Addressing Inherent Biases in Information Retrieval Systems of Digital Archives: A Multidisciplinary Study in Digital Archives of Holocaust Victims and Perpetrators

Diakopoulos (2018)1 stated that since algorithms rely on a quantified version of reality that only incorporates what is measurable as data, they can overlook much of the social context that would otherwise be essential in rendering an accurate decision. In particular, when we study historiography of a certain event, it is also important to acknowledge that data in digital archives are not evenly distributed across the actual entire categories. Since most datasets in scholarly digital archives are missing, hiding, less illuminated, or blurred, while some are highlighted, identifying prevailing algorithmic biases or other social contexts such as media tendencies or research trends can be challenging. Consequently, information retrievals rendered by machine-learning algorithms incorporates these biases.

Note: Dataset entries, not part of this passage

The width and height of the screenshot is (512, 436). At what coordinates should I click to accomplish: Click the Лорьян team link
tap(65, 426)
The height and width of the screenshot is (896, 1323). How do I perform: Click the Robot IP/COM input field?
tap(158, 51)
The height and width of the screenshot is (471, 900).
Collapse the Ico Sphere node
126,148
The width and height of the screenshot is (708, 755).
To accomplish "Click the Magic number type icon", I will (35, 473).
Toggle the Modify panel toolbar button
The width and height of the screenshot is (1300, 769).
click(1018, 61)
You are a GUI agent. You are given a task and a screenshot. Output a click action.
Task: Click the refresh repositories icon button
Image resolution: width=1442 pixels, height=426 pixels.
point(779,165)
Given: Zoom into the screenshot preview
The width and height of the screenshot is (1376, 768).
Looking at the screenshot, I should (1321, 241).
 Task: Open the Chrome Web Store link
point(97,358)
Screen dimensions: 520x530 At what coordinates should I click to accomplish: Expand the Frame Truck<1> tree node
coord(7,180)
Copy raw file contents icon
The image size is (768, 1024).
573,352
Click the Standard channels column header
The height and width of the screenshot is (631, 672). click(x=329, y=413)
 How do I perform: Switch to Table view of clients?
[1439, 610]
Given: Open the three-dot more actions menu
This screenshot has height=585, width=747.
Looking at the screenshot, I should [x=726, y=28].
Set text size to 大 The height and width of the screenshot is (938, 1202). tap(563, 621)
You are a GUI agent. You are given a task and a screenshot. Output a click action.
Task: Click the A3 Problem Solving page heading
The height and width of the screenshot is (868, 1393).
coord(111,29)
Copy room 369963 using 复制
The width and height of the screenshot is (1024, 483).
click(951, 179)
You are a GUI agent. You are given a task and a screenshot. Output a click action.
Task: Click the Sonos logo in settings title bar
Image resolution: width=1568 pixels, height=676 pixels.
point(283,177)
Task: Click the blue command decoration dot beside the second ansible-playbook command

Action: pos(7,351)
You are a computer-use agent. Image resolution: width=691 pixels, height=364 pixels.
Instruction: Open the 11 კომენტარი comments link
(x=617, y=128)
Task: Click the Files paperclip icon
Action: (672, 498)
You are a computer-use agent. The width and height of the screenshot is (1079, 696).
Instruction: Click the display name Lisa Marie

The inherent bias in scholarly digital archives can both directly and indirectly influence future trends of scholarly communication by affecting the results extracted by the user through the query. Thus, class-imbalanced datasets that are skewed differently towards majority groups or missing datasets in digital archives can affect the accuracy and performance of its information retrieval. I therefore propose a practical guideline and digital archive design for digital librarians and digital humanities scholars to improve the accuracy and performance of information retrieval in digital archives. Imbalanced classes in digital scholarly libraries and multimedia archives can be optimized with background information about the nature of the datasets and the corresponding archive characteristics. Digital archival studies with more sophisticated machine-learning algorithms and detailed explanations regarding the social context of a certain event can be combined to improve the trustworthiness of the resulting knowledge in digital libraries and media archives.

Keywords: Research trends analysis, Digital archival research, Class-imbalance learning

1 Diakopoulos, N. (2018). The Algorithms Beat. Data Journalism Handbook. Eds. Liliana Bounegru and Jonathan Gray.